Word and item position records
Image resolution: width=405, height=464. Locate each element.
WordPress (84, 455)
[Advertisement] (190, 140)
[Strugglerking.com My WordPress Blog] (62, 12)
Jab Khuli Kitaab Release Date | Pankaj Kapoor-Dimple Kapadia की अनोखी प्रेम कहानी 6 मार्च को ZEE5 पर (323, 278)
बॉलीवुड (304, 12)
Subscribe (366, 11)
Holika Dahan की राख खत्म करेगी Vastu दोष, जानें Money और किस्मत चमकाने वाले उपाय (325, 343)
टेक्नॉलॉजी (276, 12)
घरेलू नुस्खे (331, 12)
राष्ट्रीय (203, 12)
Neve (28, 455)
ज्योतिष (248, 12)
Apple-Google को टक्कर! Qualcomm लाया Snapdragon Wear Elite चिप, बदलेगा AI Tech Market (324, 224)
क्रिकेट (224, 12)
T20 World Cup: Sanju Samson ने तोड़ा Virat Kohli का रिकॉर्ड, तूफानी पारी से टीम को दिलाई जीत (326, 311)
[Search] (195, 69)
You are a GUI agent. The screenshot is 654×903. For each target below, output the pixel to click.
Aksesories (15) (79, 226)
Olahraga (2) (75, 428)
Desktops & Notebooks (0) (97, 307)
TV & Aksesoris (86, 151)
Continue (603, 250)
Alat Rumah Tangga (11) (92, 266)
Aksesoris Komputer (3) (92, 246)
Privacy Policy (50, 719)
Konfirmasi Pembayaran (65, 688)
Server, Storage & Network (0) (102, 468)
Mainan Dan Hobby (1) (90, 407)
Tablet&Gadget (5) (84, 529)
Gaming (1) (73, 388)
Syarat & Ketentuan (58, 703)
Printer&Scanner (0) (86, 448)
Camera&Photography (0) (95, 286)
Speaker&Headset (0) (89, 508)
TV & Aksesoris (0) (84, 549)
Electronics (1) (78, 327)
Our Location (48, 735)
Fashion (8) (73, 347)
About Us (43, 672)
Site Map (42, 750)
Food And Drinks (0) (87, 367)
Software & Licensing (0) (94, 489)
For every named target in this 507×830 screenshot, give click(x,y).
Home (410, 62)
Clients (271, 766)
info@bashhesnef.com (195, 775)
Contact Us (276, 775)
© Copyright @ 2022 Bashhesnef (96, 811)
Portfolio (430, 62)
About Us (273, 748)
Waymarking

→ **EXERCISE DESCRIPTION**:
Retype all of the items above verbatim, keeping every line unchanged.

→ **RESPONSE TO THIS TASK**:
Image resolution: width=405, height=464. Locate each element.
WordPress (84, 455)
[Advertisement] (190, 140)
[Strugglerking.com My WordPress Blog] (62, 12)
Jab Khuli Kitaab Release Date | Pankaj Kapoor-Dimple Kapadia की अनोखी प्रेम कहानी 6 मार्च को ZEE5 पर (323, 278)
बॉलीवुड (304, 12)
Subscribe (366, 11)
Holika Dahan की राख खत्म करेगी Vastu दोष, जानें Money और किस्मत चमकाने वाले उपाय (325, 343)
टेक्नॉलॉजी (276, 12)
घरेलू नुस्खे (331, 12)
राष्ट्रीय (203, 12)
Neve (28, 455)
ज्योतिष (248, 12)
Apple-Google को टक्कर! Qualcomm लाया Snapdragon Wear Elite चिप, बदलेगा AI Tech Market (324, 224)
क्रिकेट (224, 12)
T20 World Cup: Sanju Samson ने तोड़ा Virat Kohli का रिकॉर्ड, तूफानी पारी से टीम को दिलाई जीत (326, 311)
[Search] (195, 69)
You are a GUI agent. The screenshot is 654×903. For each target below, output the pixel to click.
Aksesories (15) (79, 226)
Olahraga (2) (75, 428)
Desktops & Notebooks (0) (97, 307)
TV & Aksesoris (86, 151)
Continue (603, 250)
Alat Rumah Tangga (11) (92, 266)
Aksesoris Komputer (3) (92, 246)
Privacy Policy (50, 719)
Konfirmasi Pembayaran (65, 688)
Server, Storage & Network (0) (102, 468)
Mainan Dan Hobby (1) (90, 407)
Tablet&Gadget (5) (84, 529)
Gaming (1) (73, 388)
Syarat & Ketentuan (58, 703)
Printer&Scanner (0) (86, 448)
Camera&Photography (0) (95, 286)
Speaker&Headset (0) (89, 508)
TV & Aksesoris (0) (84, 549)
Electronics (1) (78, 327)
Our Location (48, 735)
Fashion (8) (73, 347)
About Us (43, 672)
Site Map (42, 750)
Food And Drinks (0) (87, 367)
Software & Licensing (0) (94, 489)
For every named target in this 507×830 screenshot, give click(x,y).
Home (410, 62)
Clients (271, 766)
info@bashhesnef.com (195, 775)
Contact Us (276, 775)
© Copyright @ 2022 Bashhesnef (96, 811)
Portfolio (430, 62)
About Us (273, 748)
Waymarking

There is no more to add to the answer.